Tephritid fruit flies attacking cucurbits are major agricultural pests that cause severe damage to their host plants, and are listed as quarantine pests in many countries. The classical morphological identification of Tephritid species is an arduous task due to presence of cryptic species complexes, as in those attacking cucurbits, and due to the reduced number of species-specific larval morphological characters. A quick and reliable species differentiation method is required to identify and prevent the establishment of invasive species in new territories. For this purpose, in this study, we developed a PCR–RFLP methodology to differentiate between three cucurbits Tephritid fruit fly species, namely Dacus frontalis, Dacus ciliatus and Bactrocera cucurbitae, which are hard to differentiate by morphological characters.
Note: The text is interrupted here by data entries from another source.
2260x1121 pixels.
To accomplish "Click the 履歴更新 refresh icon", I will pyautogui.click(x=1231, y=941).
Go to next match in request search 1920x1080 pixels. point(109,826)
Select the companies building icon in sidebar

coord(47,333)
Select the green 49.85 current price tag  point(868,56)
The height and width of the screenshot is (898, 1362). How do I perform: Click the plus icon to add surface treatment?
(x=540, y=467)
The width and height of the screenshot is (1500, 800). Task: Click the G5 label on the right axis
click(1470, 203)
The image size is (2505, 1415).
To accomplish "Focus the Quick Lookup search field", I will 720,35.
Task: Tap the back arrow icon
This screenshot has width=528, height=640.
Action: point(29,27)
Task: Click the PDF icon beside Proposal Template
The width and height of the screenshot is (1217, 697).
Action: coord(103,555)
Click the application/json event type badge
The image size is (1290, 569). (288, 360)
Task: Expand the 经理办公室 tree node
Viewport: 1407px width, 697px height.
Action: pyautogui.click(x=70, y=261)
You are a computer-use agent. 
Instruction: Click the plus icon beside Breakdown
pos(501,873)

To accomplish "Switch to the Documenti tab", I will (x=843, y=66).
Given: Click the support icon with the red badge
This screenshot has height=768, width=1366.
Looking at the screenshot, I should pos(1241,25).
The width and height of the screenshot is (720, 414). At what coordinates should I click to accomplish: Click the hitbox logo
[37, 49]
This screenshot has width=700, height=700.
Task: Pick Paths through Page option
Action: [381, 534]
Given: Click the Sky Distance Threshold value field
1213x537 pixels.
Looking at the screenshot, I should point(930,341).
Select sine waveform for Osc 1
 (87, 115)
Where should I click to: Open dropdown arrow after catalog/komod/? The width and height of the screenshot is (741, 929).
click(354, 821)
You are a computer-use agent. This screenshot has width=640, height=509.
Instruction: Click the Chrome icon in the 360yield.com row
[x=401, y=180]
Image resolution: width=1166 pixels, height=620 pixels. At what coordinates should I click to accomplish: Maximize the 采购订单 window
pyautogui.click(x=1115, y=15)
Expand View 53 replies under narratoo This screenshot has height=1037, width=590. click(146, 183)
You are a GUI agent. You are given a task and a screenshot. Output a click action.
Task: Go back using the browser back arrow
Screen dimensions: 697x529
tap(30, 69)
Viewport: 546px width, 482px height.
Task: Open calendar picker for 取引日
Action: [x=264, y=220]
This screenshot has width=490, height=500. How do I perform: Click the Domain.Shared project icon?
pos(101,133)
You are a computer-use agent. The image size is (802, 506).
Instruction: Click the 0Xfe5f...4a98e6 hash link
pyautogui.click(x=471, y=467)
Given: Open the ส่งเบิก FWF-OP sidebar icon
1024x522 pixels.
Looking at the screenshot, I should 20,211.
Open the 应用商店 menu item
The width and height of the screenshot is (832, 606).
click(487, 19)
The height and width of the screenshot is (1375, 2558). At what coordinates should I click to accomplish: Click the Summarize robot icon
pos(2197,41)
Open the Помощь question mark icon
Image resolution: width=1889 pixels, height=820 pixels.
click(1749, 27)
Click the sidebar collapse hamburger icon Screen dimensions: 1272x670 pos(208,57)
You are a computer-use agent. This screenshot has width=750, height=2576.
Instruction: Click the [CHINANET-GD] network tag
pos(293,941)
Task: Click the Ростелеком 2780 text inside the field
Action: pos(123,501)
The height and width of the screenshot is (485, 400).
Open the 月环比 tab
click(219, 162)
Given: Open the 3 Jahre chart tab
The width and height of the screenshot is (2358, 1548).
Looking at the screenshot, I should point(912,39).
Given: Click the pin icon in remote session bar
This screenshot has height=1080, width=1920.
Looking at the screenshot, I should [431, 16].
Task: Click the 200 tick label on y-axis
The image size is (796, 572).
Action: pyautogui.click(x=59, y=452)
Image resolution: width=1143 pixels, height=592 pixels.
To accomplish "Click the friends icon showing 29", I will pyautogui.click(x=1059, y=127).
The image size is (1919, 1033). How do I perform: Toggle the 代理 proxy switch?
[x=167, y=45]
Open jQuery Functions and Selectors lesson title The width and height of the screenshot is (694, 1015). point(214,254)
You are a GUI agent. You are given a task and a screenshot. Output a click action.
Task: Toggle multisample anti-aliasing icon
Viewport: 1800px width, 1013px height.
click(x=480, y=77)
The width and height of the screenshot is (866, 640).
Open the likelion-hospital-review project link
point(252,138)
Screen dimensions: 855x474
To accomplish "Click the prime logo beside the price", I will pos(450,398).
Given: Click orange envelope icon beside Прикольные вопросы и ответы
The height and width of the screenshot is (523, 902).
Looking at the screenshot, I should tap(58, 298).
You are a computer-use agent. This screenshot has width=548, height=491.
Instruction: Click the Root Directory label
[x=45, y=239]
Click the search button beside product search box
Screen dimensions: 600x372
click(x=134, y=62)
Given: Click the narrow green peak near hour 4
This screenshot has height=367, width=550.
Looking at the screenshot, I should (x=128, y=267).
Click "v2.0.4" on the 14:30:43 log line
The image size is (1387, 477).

The PCR–RFLP method is based on the mitochondrial COI gene barcoding region, which was successfully amplified in specimens from the three species. Sequence analysis revealed that the restriction enzyme Rsa I clearly separated -among the three target species either at the larval or adult stage. Hence, this method can be used to improve decision-making procedures at quarantine checkpoints, especially when only immature stages are present in each quarantined commodity, avoiding time-consuming rearing until adult emergence for morphological identification.